### ASSIGNMENT A
In the excerpt, what did Al Gore say he took the initiative in creating during his service in the United States Congress?
### ASSIGNMENT B
Please reproduce the excerpt starting at "A longish conversation" and ending at "to some degree.", and switch "device" to "machine" wherever it occurs in that span.

### EXCERPT PROVIDED
A longish conversation of his thoughts at time of development began afterwards (w/ Doc being fascinated as well); very humble guy, Mr Fry was. Seemed like he enjoyed reminiscing those times. This was 20+ years ago at least, but its neat knowing that I gave him a tiny bit of ionizing damage, then shook his hand and said thanks for how much easier he’d made my (and everyone else’s) job, LOL. He merely grinned sheepishly and wished me a good day.
It seems to me that in a case in which someone takes many previously developed ideas, technologies, discoveries and inventions and puts them all together in a way that has never been done before, for a new purpose, as a new device, that person can be said to have invented said device. Otherwise, it’s hard to think of anything that doesn’t rest on some previous knowledge to some degree.
Despite the derisive references that continue even today, former Vice-President Al Gore never claimed that he “invented” the Internet, nor did he say anything that could reasonably be interpreted that way.
All he said was “During my service in the United States Congress, I took the initiative in creating the Internet. I took the initiative in moving forward a whole range of initiatives that have proven to be important to our country’s economic growth and environmental protection, improvements in our educational system.”

### RECORD EXCERPTS
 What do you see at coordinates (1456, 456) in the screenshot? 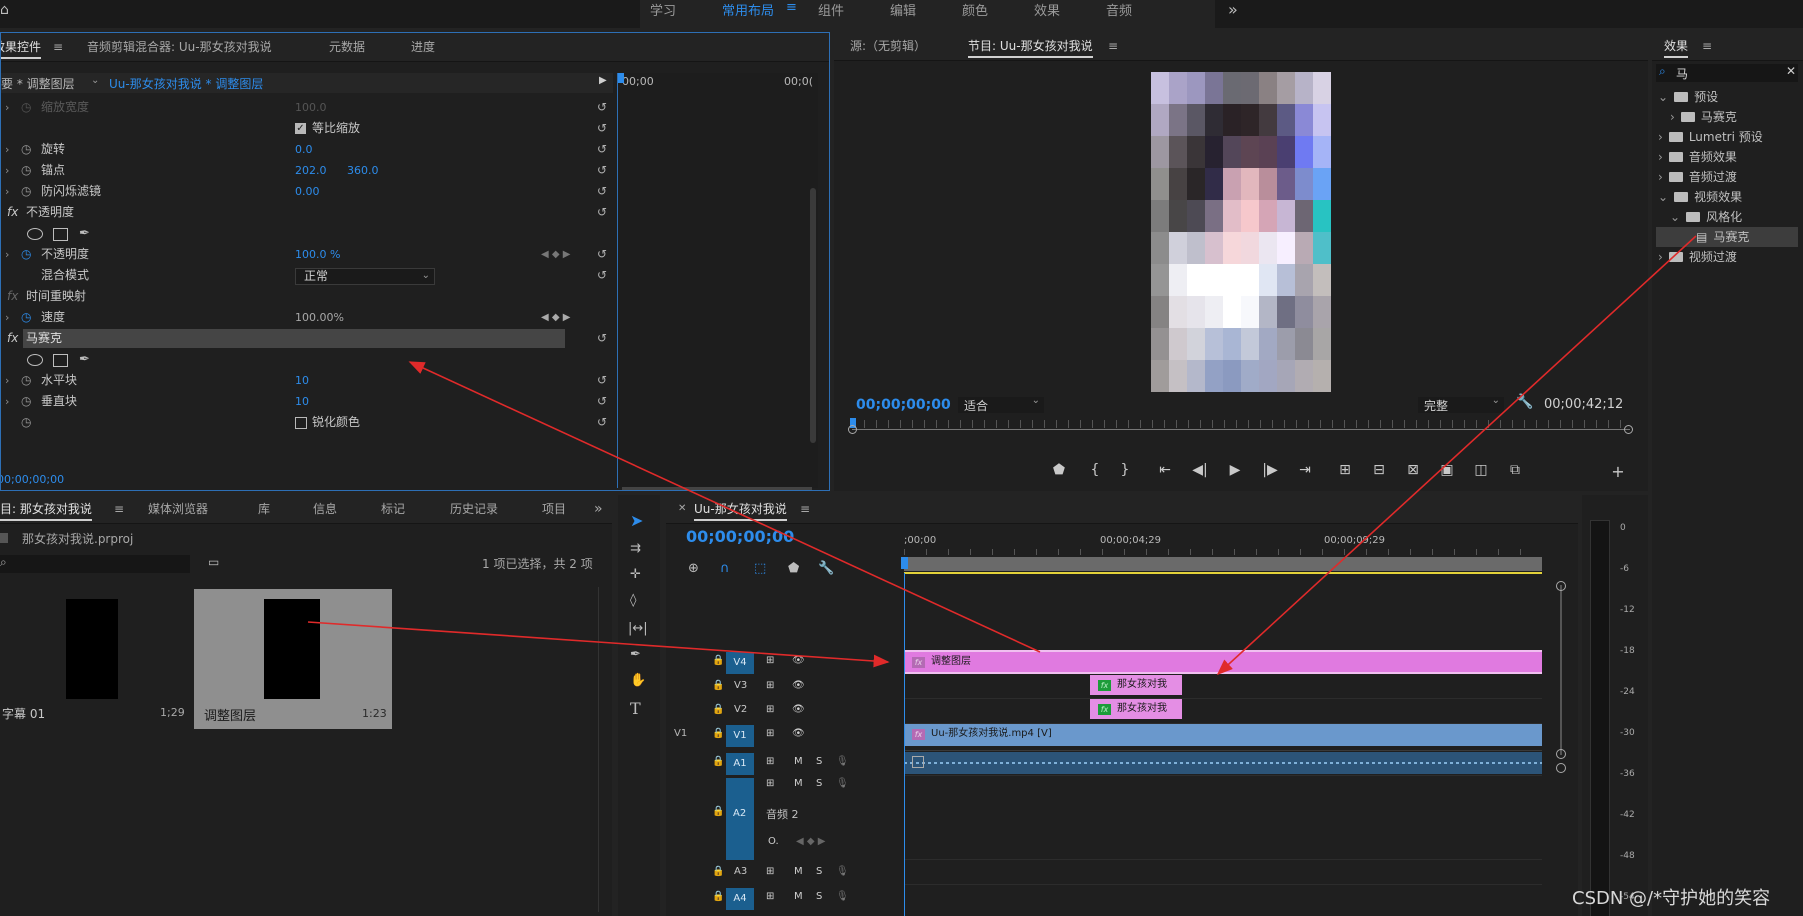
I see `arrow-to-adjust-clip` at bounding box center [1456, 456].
==
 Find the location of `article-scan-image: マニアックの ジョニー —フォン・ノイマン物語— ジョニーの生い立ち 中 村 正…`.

### WORKED SOLUTION A
The Internet.

### WORKED SOLUTION B
A longish conversation of his thoughts at time of development began afterwards (w/ Doc being fascinated as well); very humble guy, Mr Fry was. Seemed like he enjoyed reminiscing those times. This was 20+ years ago at least, but its neat knowing that I gave him a tiny bit of ionizing damage, then shook his hand and said thanks for how much easier he’d made my (and everyone else’s) job, LOL. He merely grinned sheepishly and wished me a good day.
It seems to me that in a case in which someone takes many previously developed ideas, technologies, discoveries and inventions and puts them all together in a way that has never been done before, for a new purpose, as a new machine, that person can be said to have invented said machine. Otherwise, it’s hard to think of anything that doesn’t rest on some previous knowledge to some degree.